DESCRIPTION OF THE TASK: Return the entries below verbatim, everything from the line containing "Describe the element at coordinates (227, 34)" down to the line containing "Settings is located", including both of those lines.

******************************

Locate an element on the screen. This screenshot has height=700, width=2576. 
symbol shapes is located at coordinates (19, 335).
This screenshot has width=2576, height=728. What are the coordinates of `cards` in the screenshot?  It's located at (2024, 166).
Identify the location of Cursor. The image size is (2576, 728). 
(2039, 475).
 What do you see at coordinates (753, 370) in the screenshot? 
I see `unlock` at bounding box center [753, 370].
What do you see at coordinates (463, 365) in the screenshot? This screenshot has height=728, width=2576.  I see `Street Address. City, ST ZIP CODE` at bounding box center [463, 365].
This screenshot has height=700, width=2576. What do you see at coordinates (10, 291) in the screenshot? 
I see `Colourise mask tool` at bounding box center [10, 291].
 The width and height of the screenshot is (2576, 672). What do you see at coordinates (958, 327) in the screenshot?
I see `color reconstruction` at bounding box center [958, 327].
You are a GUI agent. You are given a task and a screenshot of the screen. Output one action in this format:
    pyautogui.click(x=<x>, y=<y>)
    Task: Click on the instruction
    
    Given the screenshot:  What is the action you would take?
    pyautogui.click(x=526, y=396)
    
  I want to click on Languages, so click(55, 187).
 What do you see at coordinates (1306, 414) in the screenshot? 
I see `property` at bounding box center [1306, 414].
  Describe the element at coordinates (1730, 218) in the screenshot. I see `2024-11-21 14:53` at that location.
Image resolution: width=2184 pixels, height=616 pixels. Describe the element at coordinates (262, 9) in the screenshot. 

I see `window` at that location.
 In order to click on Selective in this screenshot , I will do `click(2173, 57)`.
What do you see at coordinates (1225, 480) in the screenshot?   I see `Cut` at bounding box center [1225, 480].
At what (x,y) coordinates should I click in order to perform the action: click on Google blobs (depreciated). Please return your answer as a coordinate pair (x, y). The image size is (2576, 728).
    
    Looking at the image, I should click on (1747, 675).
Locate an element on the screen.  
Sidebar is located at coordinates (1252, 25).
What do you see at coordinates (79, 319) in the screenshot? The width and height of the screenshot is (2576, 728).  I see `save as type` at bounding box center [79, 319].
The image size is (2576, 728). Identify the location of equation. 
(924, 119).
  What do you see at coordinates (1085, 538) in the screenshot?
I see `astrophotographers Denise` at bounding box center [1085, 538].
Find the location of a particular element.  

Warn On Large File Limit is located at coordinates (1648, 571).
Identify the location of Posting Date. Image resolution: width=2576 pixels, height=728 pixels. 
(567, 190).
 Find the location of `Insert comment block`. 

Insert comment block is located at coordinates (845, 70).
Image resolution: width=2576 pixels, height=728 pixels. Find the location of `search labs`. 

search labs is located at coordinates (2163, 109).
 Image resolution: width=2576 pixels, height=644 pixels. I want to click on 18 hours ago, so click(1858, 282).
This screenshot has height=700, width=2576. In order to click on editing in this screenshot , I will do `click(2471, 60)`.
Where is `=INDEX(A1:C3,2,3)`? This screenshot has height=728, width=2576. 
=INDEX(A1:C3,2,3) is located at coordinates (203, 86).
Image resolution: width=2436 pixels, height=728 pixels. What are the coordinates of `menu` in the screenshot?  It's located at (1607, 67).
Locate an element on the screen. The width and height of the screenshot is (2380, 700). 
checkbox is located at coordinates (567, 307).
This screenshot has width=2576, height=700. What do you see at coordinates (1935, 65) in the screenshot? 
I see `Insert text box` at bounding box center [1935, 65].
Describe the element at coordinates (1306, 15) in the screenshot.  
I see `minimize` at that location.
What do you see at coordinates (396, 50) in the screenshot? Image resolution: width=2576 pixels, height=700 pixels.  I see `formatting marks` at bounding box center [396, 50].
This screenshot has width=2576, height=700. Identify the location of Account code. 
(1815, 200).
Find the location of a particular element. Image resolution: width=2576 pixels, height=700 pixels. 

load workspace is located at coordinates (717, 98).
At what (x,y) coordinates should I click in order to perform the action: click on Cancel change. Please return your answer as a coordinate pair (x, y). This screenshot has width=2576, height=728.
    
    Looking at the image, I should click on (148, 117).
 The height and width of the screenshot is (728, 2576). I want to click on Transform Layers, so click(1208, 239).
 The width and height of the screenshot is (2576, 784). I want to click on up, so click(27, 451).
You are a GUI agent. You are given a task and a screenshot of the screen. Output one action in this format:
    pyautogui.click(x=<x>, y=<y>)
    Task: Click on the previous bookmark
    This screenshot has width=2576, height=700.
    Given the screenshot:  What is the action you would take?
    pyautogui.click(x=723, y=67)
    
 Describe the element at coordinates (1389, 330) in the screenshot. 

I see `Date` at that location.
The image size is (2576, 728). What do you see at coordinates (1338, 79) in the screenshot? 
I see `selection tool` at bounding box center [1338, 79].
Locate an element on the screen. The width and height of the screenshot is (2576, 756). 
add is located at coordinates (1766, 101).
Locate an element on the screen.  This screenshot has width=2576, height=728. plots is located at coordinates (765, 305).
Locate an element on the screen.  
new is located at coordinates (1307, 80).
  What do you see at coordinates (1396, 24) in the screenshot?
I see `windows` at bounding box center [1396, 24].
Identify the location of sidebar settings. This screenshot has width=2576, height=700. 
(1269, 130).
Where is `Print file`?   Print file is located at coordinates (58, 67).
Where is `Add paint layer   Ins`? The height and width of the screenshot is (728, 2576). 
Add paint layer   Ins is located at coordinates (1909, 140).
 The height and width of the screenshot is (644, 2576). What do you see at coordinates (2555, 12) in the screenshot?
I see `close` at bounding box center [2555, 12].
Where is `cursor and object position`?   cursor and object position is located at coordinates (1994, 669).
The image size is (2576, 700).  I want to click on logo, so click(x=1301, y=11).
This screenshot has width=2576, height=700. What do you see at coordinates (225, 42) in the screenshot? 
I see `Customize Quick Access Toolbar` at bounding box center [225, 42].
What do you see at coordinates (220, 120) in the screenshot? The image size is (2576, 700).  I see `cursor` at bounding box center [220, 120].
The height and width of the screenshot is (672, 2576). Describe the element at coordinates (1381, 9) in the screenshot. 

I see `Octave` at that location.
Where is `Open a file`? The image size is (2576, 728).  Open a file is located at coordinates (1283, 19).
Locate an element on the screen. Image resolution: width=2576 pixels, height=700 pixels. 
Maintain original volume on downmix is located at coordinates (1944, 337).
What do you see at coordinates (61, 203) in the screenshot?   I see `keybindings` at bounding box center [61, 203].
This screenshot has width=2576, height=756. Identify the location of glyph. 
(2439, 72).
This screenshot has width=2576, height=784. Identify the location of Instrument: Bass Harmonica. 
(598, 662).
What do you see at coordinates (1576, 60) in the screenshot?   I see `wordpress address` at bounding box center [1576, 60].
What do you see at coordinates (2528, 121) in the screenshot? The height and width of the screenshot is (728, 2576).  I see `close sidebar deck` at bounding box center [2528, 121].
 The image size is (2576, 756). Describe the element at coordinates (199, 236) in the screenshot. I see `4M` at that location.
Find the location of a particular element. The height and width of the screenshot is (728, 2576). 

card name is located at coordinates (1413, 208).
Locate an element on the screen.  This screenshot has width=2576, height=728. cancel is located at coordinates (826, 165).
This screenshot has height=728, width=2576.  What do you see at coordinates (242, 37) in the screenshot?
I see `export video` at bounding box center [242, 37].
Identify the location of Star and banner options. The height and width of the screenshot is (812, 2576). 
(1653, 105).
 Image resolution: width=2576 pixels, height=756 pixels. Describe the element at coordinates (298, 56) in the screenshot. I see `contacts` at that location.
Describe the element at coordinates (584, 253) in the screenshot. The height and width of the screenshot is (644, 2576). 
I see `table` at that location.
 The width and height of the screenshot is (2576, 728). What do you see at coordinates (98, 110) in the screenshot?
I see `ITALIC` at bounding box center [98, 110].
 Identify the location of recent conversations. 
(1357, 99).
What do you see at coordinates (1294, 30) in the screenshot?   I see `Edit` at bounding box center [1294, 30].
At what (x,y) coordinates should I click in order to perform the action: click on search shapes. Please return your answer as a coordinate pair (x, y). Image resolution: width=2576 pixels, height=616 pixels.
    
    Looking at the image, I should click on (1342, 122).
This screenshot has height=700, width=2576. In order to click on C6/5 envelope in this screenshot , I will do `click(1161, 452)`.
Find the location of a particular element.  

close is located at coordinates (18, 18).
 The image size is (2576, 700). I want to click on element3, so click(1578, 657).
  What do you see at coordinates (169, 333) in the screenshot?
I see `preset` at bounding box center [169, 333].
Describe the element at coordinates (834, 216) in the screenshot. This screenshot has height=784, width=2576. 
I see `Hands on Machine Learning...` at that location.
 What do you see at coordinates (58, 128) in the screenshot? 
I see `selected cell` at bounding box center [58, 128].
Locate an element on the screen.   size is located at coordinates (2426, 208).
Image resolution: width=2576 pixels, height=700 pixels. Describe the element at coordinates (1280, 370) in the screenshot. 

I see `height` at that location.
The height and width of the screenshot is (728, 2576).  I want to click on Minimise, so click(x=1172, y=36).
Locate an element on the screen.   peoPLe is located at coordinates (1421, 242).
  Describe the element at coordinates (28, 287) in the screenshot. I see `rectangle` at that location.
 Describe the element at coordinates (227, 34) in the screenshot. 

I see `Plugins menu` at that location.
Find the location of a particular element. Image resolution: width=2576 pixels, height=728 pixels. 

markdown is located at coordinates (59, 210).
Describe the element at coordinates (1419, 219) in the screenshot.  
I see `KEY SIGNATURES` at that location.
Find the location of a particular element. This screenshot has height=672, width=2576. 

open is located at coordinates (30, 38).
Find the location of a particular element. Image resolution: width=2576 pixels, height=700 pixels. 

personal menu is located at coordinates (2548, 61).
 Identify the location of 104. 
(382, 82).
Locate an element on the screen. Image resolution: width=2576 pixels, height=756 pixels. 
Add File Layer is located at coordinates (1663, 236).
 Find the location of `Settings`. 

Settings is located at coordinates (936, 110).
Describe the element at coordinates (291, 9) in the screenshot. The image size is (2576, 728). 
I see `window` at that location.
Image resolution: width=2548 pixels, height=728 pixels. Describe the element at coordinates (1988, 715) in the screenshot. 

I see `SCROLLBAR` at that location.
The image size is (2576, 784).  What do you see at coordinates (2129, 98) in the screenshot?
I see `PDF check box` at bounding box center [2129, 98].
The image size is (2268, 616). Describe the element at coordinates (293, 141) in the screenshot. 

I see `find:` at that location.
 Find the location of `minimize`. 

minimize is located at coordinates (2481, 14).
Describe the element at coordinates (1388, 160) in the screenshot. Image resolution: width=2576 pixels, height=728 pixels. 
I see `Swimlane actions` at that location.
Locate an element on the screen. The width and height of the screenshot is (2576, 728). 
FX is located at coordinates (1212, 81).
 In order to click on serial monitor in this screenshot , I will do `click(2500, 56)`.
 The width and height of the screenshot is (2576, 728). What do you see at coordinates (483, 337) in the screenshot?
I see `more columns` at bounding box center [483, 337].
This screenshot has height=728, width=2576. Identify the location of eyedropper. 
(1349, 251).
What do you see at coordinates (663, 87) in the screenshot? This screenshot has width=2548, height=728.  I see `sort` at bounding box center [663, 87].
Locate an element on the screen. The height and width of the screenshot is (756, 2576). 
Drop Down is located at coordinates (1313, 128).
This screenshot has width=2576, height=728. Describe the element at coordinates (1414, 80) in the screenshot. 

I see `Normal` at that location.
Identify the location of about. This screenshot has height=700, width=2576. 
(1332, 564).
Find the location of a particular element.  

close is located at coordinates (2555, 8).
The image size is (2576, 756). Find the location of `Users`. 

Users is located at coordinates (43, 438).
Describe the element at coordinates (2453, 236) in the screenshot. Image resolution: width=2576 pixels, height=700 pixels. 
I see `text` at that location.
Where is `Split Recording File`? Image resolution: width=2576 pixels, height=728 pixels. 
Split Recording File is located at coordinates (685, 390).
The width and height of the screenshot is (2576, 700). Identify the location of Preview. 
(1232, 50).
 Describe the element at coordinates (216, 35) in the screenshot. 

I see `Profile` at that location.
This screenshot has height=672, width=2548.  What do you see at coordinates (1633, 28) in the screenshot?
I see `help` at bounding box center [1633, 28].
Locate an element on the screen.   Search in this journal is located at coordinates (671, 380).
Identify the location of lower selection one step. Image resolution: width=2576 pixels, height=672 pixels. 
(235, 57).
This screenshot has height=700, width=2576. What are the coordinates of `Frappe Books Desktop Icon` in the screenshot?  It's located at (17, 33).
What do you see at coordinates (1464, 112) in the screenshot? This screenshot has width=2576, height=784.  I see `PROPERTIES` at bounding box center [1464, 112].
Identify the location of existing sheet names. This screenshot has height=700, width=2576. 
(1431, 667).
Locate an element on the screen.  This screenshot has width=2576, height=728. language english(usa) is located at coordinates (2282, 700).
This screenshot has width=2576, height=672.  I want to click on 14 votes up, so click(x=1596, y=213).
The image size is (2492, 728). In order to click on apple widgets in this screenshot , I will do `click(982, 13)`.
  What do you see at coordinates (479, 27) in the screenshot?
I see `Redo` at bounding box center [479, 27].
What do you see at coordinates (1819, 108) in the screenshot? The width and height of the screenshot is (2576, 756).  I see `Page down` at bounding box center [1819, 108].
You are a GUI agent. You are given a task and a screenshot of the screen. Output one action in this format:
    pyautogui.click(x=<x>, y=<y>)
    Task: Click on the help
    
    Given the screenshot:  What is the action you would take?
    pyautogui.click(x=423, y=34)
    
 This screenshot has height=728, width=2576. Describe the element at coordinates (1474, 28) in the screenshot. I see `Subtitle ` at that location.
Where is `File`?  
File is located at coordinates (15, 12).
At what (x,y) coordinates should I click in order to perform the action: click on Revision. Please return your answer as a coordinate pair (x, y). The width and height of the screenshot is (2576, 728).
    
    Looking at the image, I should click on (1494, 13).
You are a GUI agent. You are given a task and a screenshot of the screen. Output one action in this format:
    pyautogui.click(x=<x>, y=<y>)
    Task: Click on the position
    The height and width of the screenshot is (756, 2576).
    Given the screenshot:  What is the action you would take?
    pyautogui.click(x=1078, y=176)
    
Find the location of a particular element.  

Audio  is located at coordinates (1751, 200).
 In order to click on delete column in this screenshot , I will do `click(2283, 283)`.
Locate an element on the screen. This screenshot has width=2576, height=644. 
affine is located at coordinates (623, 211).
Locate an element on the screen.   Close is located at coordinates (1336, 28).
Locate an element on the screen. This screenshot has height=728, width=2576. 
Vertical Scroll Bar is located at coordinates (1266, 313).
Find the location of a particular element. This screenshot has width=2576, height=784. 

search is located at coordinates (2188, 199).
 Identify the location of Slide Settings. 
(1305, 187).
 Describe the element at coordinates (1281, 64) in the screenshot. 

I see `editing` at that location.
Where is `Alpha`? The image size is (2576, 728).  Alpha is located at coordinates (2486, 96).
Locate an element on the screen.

******************************

RESULT:
 Describe the element at coordinates (227, 34) in the screenshot. 

I see `Plugins menu` at that location.
Find the location of a particular element. Image resolution: width=2576 pixels, height=728 pixels. 

markdown is located at coordinates (59, 210).
Describe the element at coordinates (1419, 219) in the screenshot.  
I see `KEY SIGNATURES` at that location.
Find the location of a particular element. This screenshot has height=672, width=2576. 

open is located at coordinates (30, 38).
Find the location of a particular element. Image resolution: width=2576 pixels, height=700 pixels. 

personal menu is located at coordinates (2548, 61).
 Identify the location of 104. 
(382, 82).
Locate an element on the screen. Image resolution: width=2576 pixels, height=756 pixels. 
Add File Layer is located at coordinates (1663, 236).
 Find the location of `Settings`. 

Settings is located at coordinates (936, 110).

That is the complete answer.